Une mise en demeure pour faire taire la Ville de Granby

Par Ugo Giguere

GranbyExpress.com a appris que des cadres de la Ville de Granby et le maire Richard Goulet ont été visés, fin avril, par une mise en demeure de la firme d’architectes Cimaise – FBA. À la suite des nombreuses erreurs et omissions aux plans du chantier de la caserne dénoncées par le conseil municipal, Cimaise-FBA accuse la Ville de diffamation.

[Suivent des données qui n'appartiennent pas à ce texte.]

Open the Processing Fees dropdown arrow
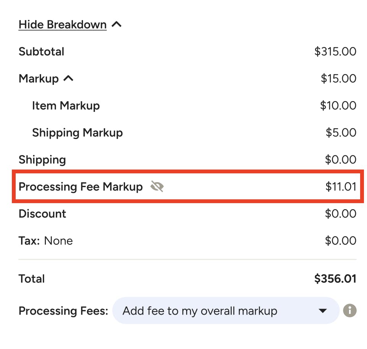This screenshot has height=349, width=367. pyautogui.click(x=322, y=310)
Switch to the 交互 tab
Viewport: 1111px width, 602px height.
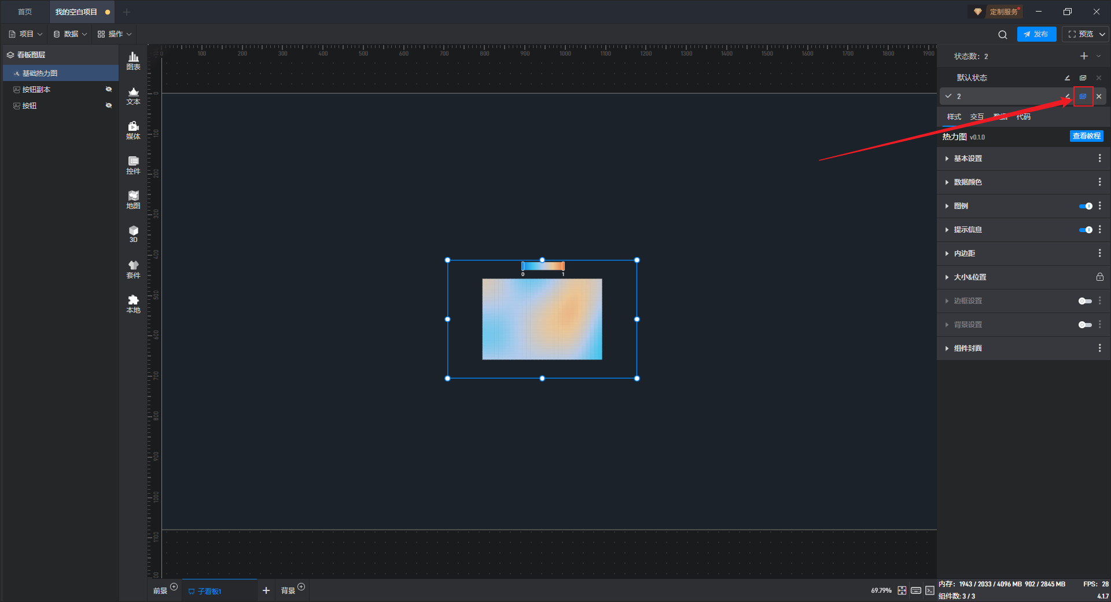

Interrogé sur les événements, le directeur général de la Ville de Granby Michel Pinault a confirmé l’existence de cette mise en demeure. Les personnes visées sont le maire Richard Goulet, le directeur général Michel Pinault, le directeur du service d’incendie Pierre Lacombe et l’ingénieur du service des travaux publics Gaétan Belhumeur.

«Ils ont demandé qu’on réitère notre confiance en Cimaise – FBA. Ils nous ont envoyé la mise en demeure le 30 avril et nous ont demandé de dire ça en séance le soir même», a expliqué le DG.

Rien n’a été fait lors de la séance publique et selon M. Pinault, Granby aurait répliqué par une lettre à son tour. «On a dit que Granby n’avait pas l’intention d’arrêter les démarches», soutient-il. Rappelons que la Ville a signifié son intention de réclamer les dépassements de coûts occasionnés par les erreurs et omissions aux plans d’ingénierie de CIMA+ et d’architecture de Cimaise – FBA.

Les plus récents chiffres fournis par le conseil municipal établissent les dépenses supplémentaires dues aux erreurs des professionnels à 390 943,28$.

«Pas responsable»

Dans ladite mise en demeure rédigée par Me Anthony Leclerc, de la firme Fournier Leclerc avocats, dont GranbyExpress.com a pu obtenir copie, on constate que Cimaise – FBA tente de minimiser son niveau de responsabilité.

«Nous désirons vous rappeler que le principal mandat de notre cliente (Cimaise – FBA) est de surveiller le chantier et de coordonner les services», peut-on notamment lire.

Ailleurs dans le document, on peut lire que «vous savez pertinemment que notre cliente (Cimaise – FBA) n’a aucune responsabilité pour l’augmentation des coûts dans le projet d’agrandissement».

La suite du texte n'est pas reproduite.